* REQUIRED ACTION
Repeat the lines of the data that follow, please, starting at the first and stopping after the one with "Task: Click the word".

☆ ☆ ☆

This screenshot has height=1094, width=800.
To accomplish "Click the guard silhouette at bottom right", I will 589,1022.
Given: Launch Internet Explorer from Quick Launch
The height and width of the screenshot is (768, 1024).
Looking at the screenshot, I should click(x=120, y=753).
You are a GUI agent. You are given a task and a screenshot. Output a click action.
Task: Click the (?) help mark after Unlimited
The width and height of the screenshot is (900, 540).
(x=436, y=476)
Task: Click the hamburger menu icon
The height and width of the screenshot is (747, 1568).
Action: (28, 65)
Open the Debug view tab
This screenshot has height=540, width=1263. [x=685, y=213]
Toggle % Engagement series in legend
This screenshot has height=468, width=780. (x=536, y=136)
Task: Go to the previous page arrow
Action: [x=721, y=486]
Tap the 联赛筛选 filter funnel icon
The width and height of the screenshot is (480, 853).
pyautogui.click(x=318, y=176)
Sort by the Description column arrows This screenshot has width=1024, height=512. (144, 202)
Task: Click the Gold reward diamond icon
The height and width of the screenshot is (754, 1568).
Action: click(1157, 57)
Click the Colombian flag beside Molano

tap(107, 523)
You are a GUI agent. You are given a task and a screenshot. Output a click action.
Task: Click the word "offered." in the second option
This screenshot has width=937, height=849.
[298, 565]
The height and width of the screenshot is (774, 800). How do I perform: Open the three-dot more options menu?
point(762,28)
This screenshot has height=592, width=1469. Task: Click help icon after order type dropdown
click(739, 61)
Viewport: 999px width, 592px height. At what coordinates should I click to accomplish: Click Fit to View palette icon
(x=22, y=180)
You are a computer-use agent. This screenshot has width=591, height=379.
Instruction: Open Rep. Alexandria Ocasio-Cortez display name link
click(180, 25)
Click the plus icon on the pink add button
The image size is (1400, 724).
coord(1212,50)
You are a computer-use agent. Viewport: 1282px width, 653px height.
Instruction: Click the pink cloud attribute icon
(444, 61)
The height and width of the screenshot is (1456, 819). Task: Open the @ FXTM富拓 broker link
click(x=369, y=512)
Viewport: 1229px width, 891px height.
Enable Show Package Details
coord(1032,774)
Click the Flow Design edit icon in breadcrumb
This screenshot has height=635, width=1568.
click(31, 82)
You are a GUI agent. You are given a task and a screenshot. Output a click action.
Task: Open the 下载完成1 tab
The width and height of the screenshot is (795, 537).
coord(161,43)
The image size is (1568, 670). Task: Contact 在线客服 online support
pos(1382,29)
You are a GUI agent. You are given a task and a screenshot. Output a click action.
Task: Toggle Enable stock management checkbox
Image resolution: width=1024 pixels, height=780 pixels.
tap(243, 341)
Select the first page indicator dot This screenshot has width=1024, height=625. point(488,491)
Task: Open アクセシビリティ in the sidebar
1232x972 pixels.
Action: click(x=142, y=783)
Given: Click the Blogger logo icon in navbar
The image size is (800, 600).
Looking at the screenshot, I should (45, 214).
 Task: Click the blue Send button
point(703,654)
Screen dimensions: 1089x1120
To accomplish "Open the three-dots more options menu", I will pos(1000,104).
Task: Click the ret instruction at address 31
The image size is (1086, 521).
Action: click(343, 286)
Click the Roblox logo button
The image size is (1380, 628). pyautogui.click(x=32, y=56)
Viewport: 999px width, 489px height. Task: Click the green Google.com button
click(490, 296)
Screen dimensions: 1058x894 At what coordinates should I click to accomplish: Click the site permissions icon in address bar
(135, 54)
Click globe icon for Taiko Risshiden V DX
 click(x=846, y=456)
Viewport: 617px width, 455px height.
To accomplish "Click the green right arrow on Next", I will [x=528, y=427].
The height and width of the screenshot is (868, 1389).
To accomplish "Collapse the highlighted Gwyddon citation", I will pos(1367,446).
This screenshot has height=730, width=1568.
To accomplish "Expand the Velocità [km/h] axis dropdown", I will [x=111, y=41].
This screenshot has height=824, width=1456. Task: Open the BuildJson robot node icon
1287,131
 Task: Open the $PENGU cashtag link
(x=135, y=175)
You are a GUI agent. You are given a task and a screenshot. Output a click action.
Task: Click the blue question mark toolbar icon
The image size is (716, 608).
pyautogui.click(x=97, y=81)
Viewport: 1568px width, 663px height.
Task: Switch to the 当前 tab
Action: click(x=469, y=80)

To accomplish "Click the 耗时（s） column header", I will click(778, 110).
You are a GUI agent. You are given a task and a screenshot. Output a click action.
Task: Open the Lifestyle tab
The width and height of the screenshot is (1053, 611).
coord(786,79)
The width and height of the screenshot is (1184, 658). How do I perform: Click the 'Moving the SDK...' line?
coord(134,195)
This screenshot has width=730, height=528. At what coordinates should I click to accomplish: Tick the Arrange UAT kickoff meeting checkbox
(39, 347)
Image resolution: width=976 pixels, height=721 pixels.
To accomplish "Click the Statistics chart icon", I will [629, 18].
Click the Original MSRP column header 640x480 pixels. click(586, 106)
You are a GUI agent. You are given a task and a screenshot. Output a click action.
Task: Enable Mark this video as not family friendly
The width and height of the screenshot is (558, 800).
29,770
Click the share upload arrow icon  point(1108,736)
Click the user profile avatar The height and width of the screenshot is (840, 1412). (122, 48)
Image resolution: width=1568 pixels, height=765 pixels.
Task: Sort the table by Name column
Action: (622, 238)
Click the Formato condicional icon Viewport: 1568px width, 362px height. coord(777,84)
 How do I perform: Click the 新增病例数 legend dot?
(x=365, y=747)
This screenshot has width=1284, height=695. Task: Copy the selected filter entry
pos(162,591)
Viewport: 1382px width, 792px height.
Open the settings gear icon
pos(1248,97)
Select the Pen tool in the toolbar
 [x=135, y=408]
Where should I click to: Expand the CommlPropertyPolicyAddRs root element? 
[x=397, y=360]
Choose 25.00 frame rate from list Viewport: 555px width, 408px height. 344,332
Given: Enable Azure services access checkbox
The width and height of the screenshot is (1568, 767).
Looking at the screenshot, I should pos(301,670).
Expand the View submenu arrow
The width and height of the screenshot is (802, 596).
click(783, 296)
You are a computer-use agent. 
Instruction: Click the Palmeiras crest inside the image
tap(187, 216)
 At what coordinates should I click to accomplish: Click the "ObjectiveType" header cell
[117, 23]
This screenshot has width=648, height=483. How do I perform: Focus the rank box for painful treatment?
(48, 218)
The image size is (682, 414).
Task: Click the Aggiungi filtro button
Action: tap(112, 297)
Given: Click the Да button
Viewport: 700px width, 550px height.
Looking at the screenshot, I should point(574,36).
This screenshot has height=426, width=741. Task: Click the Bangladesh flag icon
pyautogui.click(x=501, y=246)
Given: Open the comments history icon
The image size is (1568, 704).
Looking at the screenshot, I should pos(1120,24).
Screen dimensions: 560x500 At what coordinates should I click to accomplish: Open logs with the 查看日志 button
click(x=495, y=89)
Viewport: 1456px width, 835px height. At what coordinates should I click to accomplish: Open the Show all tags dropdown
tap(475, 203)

☆ ☆ ☆

* EXERCISE ANSWER
This screenshot has height=1094, width=800.
To accomplish "Click the guard silhouette at bottom right", I will 589,1022.
Given: Launch Internet Explorer from Quick Launch
The height and width of the screenshot is (768, 1024).
Looking at the screenshot, I should click(x=120, y=753).
You are a GUI agent. You are given a task and a screenshot. Output a click action.
Task: Click the (?) help mark after Unlimited
The width and height of the screenshot is (900, 540).
(x=436, y=476)
Task: Click the hamburger menu icon
The height and width of the screenshot is (747, 1568).
Action: (28, 65)
Open the Debug view tab
This screenshot has height=540, width=1263. [x=685, y=213]
Toggle % Engagement series in legend
This screenshot has height=468, width=780. (x=536, y=136)
Task: Go to the previous page arrow
Action: [x=721, y=486]
Tap the 联赛筛选 filter funnel icon
The width and height of the screenshot is (480, 853).
pyautogui.click(x=318, y=176)
Sort by the Description column arrows This screenshot has width=1024, height=512. (144, 202)
Task: Click the Gold reward diamond icon
The height and width of the screenshot is (754, 1568).
Action: click(1157, 57)
Click the Colombian flag beside Molano

tap(107, 523)
You are a GUI agent. You are given a task and a screenshot. Output a click action.
Task: Click the word "offered." in the second option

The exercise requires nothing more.